Keefe: It is a tough question to answer. You have your NHL guys that probably don’t need as much time as there is here — three weeks to get ready for regular season — given how hard they train and how prepared they are through the offseason. You are also trying to evaluate your team, develop players, get to know the new guys, and give them full opportunities to establish themselves. That takes some time to play out.

I don’t think there is a right answer to that question. If you asked the NHL players, they would probably just want to play a game or two and get going. But you are trying to build a team, and that takes more than just the guys that are going to start on the opening day roster.
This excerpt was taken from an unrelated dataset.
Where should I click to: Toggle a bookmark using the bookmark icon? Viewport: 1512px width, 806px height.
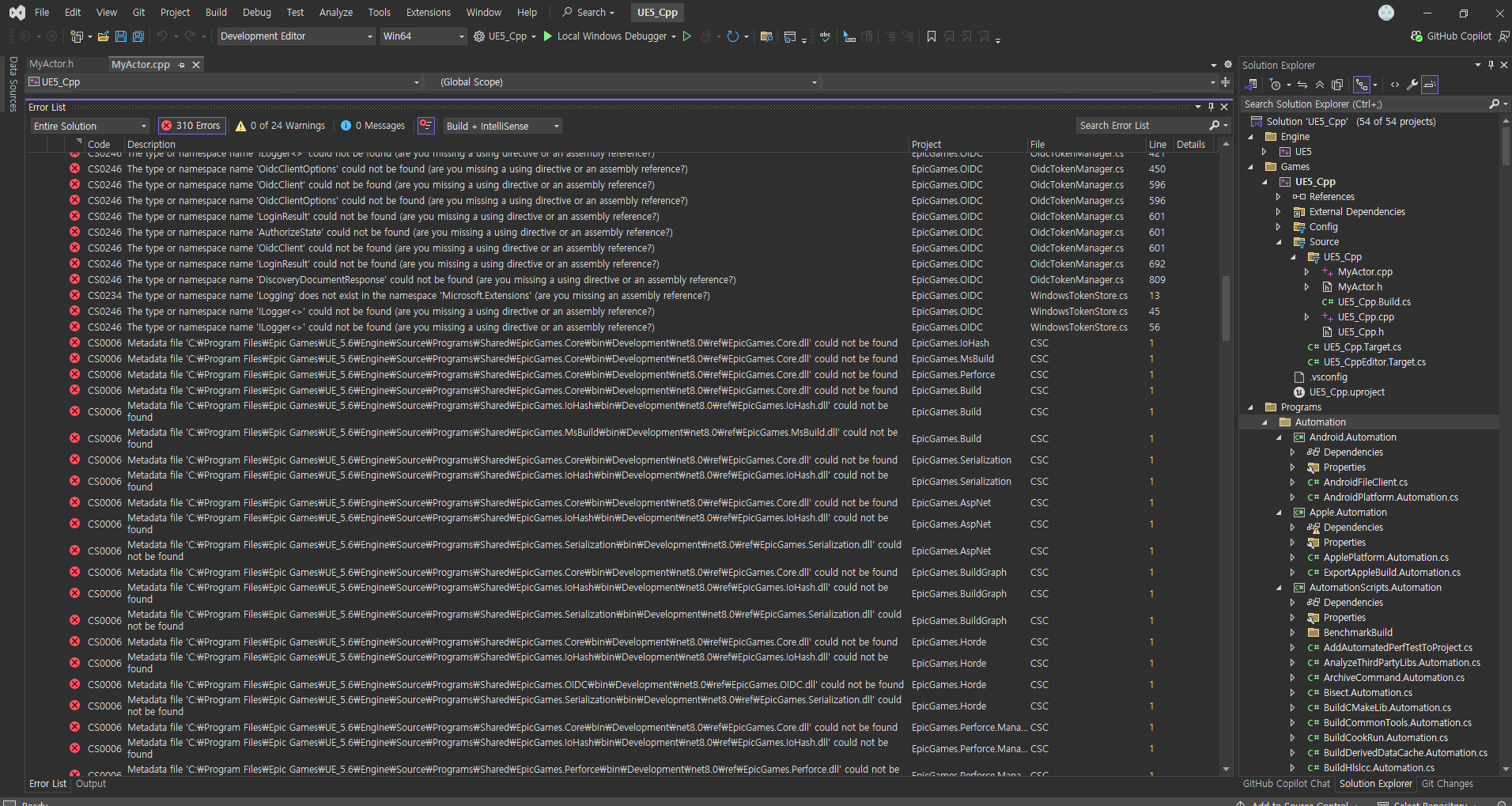pyautogui.click(x=932, y=36)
That is what these three weeks are about: Creating opportunities for guys to play with different players, play in games, have some scrimmages, and practice with NHL guys. It gives us a greater sense of where they are at and helps us with their development. There is a lot of value in that within these three weeks.

When you are familiar with guys like Pierre Engvall and Adam Brooks, what are you looking for in camp from them?

Keefe: I am just looking for those guys to separate themselves, especially from those that are American league players who are in their situation trying to find their way to the NHL. They should be on another level because of the experience they have had. If you are an everyday NHL player, those sort of things can really stand out.

I made a comment about Kase at some point here that it is just very clear when you watch him that he is an NHL player. He just stands out and jumps out to you. That is the level of separation you are looking for.

That is really it. Pierre, unfortunately, has been banged up and hasn’t skated much. He is going to skate today. As long as he responds well tomorrow morning, he is going to play tomorrow night. It is good to get him going as we have missed him through this camp.

With any of the players, you are looking for some separation there. Those are the kinds of decisions that the players make for you because it becomes obvious. The decisions really should be obvious if you are an NHL player. Where it gets really challenging is that sometimes you have a lot of depth, or sometimes it’s maybe because guys aren’t quite ready.

Why do you think Morgan Rielly will be able to navigate a contract year successfully this season?

Keefe: I think he is just a mature guy. He is very confident in who he is. My interactions with him have been very good or at least very normal. I think he is just approaching this as any other season, and yet he knows the urgency that we have here as a group.

He has been through more than anybody here in our organization with the players that we have. I think he is just focused on himself being prepared for the season and also on us helping us build a team here that can take the necessary steps we know we can take.

Tom Brady is back in New England tonight. Is there anything you have taken from the way Brady and Belichick have operated over the years in terms of principles of how a coach can reach a superstar and craft that sort of relationship?

Keefe: It is just the fact that they have had the relationship that they’ve had and have had so much success throughout. I don’t profess to know a lot about football necessarily, but there are the leadership pieces of it and the fact that, from what I gather, they have pushed each other very hard, made each other better, and challenged each other.

I think that is all part of a successful program — when you can challenge people and you can be challenged yourself knowing that you are all in it for the same purpose. There are pieces inside of that we are trying to establish as we know we have to work together to get to where we need to be.